Exercise prompt.
Please write out the following lines exactly as they appear, keeping every one of them in its original order.
=== Data extract ===
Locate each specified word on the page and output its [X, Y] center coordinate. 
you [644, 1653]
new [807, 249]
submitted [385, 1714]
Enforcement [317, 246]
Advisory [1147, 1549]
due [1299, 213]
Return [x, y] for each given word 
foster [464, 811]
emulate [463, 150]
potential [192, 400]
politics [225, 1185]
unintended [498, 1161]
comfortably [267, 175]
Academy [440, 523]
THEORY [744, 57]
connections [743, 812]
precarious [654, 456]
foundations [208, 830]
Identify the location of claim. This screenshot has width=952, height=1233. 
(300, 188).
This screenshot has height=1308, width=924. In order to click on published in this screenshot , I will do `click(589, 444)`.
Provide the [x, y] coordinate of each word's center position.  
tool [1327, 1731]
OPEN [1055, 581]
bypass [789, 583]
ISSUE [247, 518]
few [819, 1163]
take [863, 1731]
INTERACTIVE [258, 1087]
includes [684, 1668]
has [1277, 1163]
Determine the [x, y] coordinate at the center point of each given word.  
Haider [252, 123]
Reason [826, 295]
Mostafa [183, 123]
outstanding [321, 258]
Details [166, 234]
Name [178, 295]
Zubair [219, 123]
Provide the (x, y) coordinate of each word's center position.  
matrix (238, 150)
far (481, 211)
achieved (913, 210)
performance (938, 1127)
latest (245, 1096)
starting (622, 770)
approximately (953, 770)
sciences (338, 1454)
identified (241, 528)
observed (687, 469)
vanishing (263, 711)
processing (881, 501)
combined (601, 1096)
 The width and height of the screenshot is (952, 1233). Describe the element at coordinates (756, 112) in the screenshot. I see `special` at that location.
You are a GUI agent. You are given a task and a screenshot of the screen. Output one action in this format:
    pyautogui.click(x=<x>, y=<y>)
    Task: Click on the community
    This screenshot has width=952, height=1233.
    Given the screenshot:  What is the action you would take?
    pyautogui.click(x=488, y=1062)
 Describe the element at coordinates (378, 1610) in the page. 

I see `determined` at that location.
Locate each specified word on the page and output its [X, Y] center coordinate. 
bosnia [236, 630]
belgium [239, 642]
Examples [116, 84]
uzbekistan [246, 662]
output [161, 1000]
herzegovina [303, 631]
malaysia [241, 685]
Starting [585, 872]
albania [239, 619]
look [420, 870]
===
Finished exercise.
Locate each specified word on the page and output its [X, Y] center coordinate. 
you [644, 1653]
new [807, 249]
submitted [385, 1714]
Enforcement [317, 246]
Advisory [1147, 1549]
due [1299, 213]
Return [x, y] for each given word 
foster [464, 811]
emulate [463, 150]
potential [192, 400]
politics [225, 1185]
unintended [498, 1161]
comfortably [267, 175]
Academy [440, 523]
THEORY [744, 57]
connections [743, 812]
precarious [654, 456]
foundations [208, 830]
Identify the location of claim. This screenshot has width=952, height=1233. 
(300, 188).
This screenshot has height=1308, width=924. In order to click on published in this screenshot , I will do `click(589, 444)`.
Provide the [x, y] coordinate of each word's center position.  
tool [1327, 1731]
OPEN [1055, 581]
bypass [789, 583]
ISSUE [247, 518]
few [819, 1163]
take [863, 1731]
INTERACTIVE [258, 1087]
includes [684, 1668]
has [1277, 1163]
Determine the [x, y] coordinate at the center point of each given word.  
Haider [252, 123]
Reason [826, 295]
Mostafa [183, 123]
outstanding [321, 258]
Details [166, 234]
Name [178, 295]
Zubair [219, 123]
Provide the (x, y) coordinate of each word's center position.  
matrix (238, 150)
far (481, 211)
achieved (913, 210)
performance (938, 1127)
latest (245, 1096)
starting (622, 770)
approximately (953, 770)
sciences (338, 1454)
identified (241, 528)
observed (687, 469)
vanishing (263, 711)
processing (881, 501)
combined (601, 1096)
 The width and height of the screenshot is (952, 1233). Describe the element at coordinates (756, 112) in the screenshot. I see `special` at that location.
You are a GUI agent. You are given a task and a screenshot of the screen. Output one action in this format:
    pyautogui.click(x=<x>, y=<y>)
    Task: Click on the community
    This screenshot has width=952, height=1233.
    Given the screenshot:  What is the action you would take?
    pyautogui.click(x=488, y=1062)
 Describe the element at coordinates (378, 1610) in the page. 

I see `determined` at that location.
Locate each specified word on the page and output its [X, Y] center coordinate. 
bosnia [236, 630]
belgium [239, 642]
Examples [116, 84]
uzbekistan [246, 662]
output [161, 1000]
herzegovina [303, 631]
malaysia [241, 685]
Starting [585, 872]
albania [239, 619]
look [420, 870]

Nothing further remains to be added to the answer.